_Data extracts_:
________________________________________

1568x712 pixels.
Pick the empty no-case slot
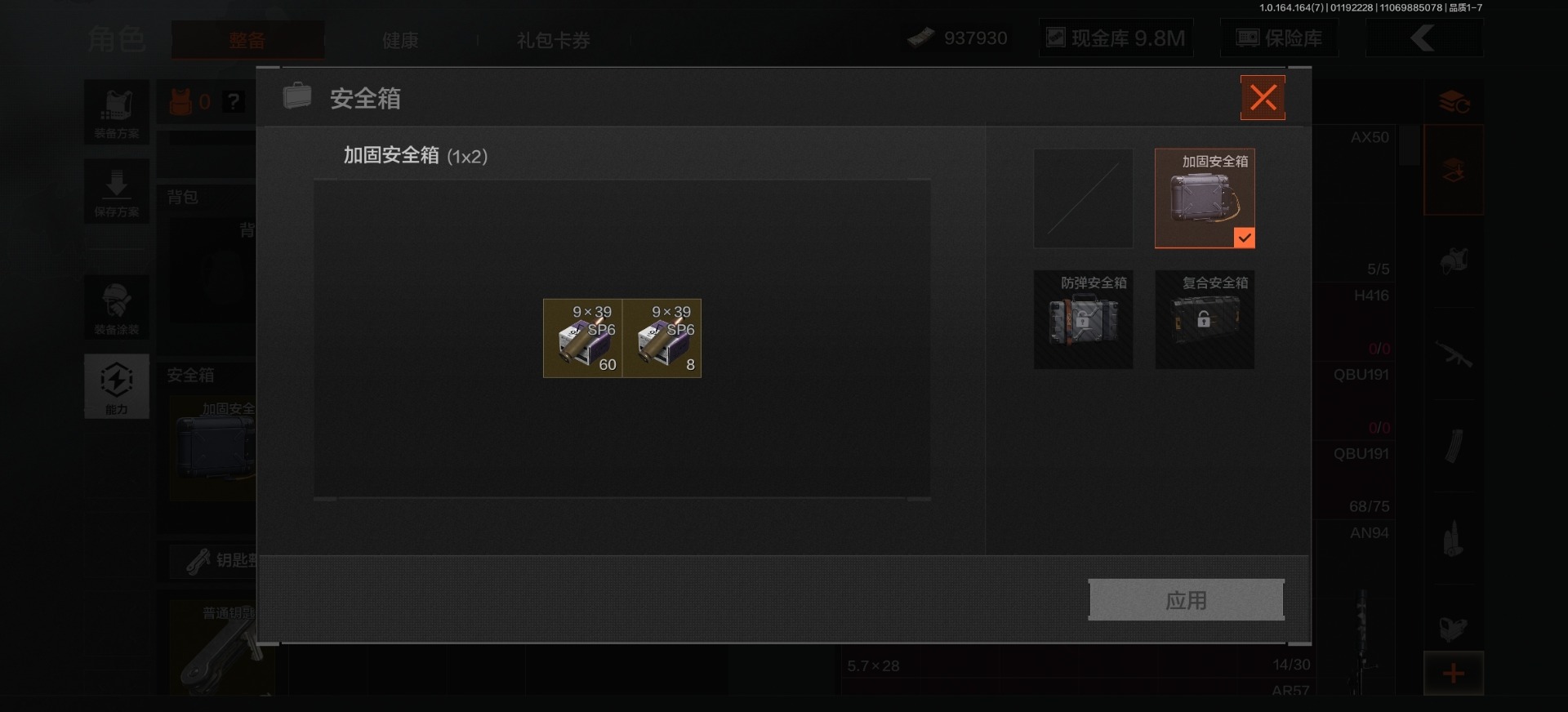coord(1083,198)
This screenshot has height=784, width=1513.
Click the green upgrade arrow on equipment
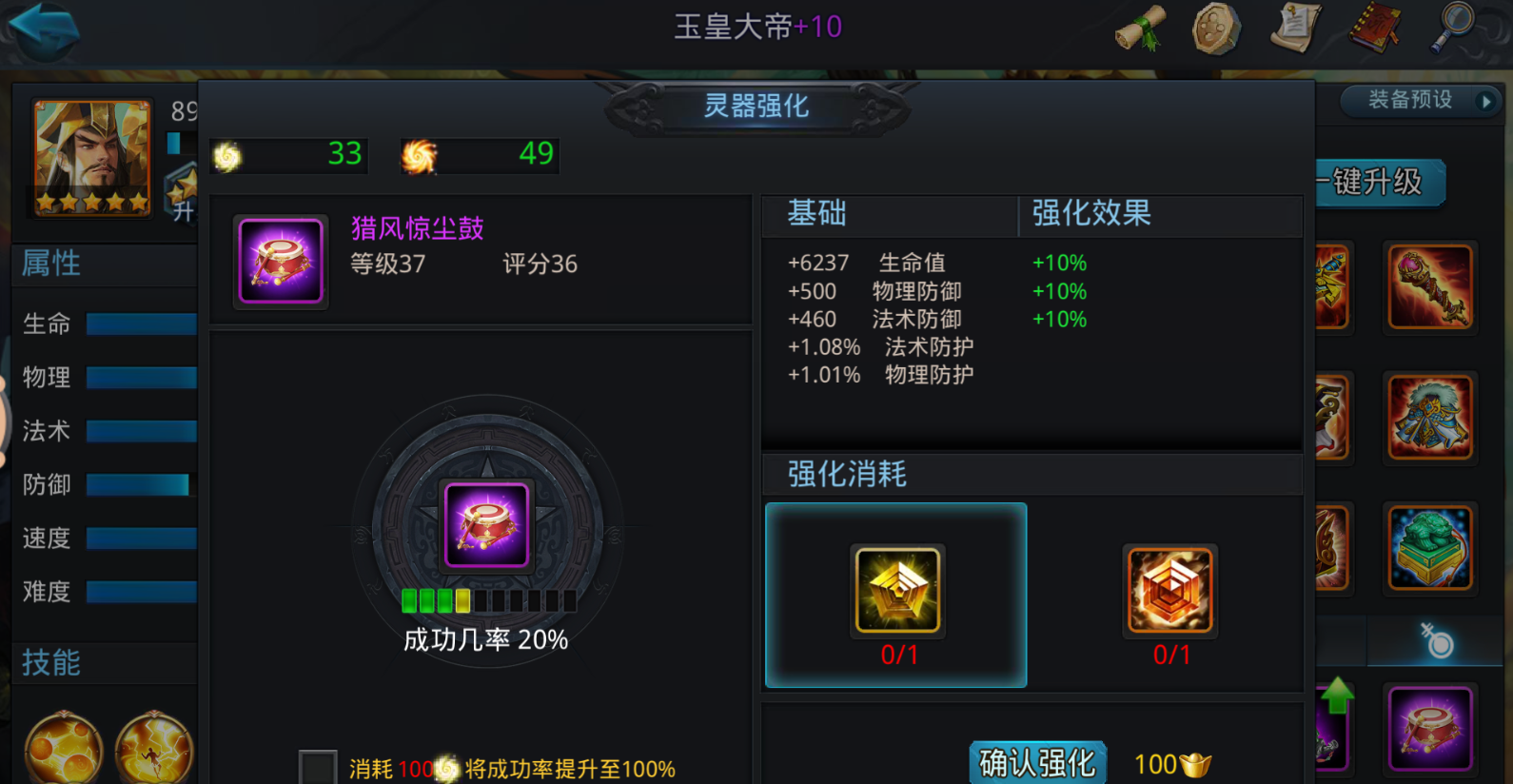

________________________________________

_What needs to be done_: Your copy of the records above should be exact and contain no pictures.

_Output for this task_:
1568x712 pixels.
Pick the empty no-case slot
coord(1083,198)
This screenshot has height=784, width=1513.
Click the green upgrade arrow on equipment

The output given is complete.